§ Task statement:
Both the line containing "Where should I" and the line containing "Given: Click the $20.00 candle price" belong to the span. Output exactly that span from the listing below, and nothing outside it.

:: Listed records

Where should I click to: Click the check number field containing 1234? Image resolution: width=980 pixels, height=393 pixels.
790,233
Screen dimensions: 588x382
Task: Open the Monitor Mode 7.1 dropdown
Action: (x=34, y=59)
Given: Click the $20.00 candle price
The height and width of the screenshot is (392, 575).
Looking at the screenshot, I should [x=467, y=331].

::::
:: Listed records

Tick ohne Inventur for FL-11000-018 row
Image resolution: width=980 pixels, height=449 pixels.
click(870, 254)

::::
:: Listed records

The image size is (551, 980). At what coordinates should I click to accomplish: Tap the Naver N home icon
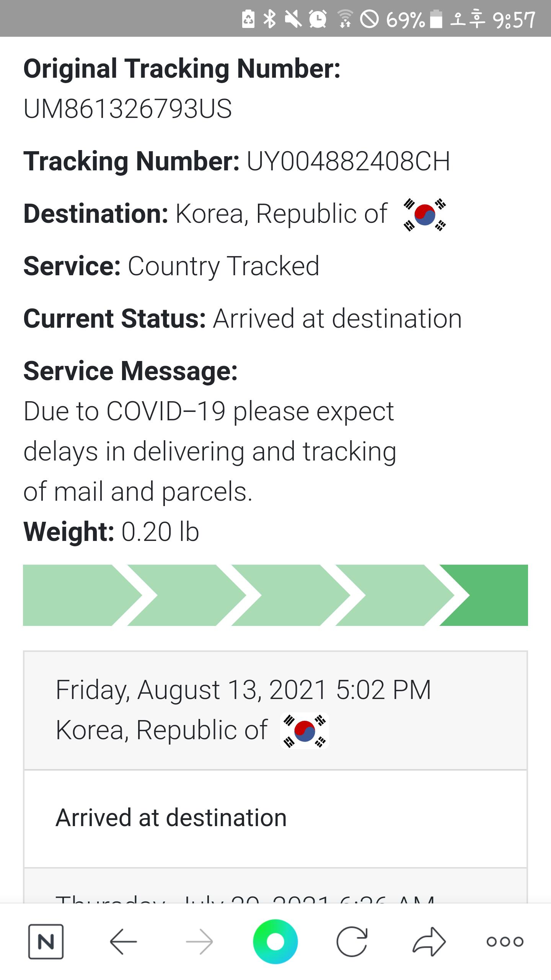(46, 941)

::::

§ Answer space:
Where should I click to: Click the check number field containing 1234? Image resolution: width=980 pixels, height=393 pixels.
790,233
Screen dimensions: 588x382
Task: Open the Monitor Mode 7.1 dropdown
Action: (x=34, y=59)
Given: Click the $20.00 candle price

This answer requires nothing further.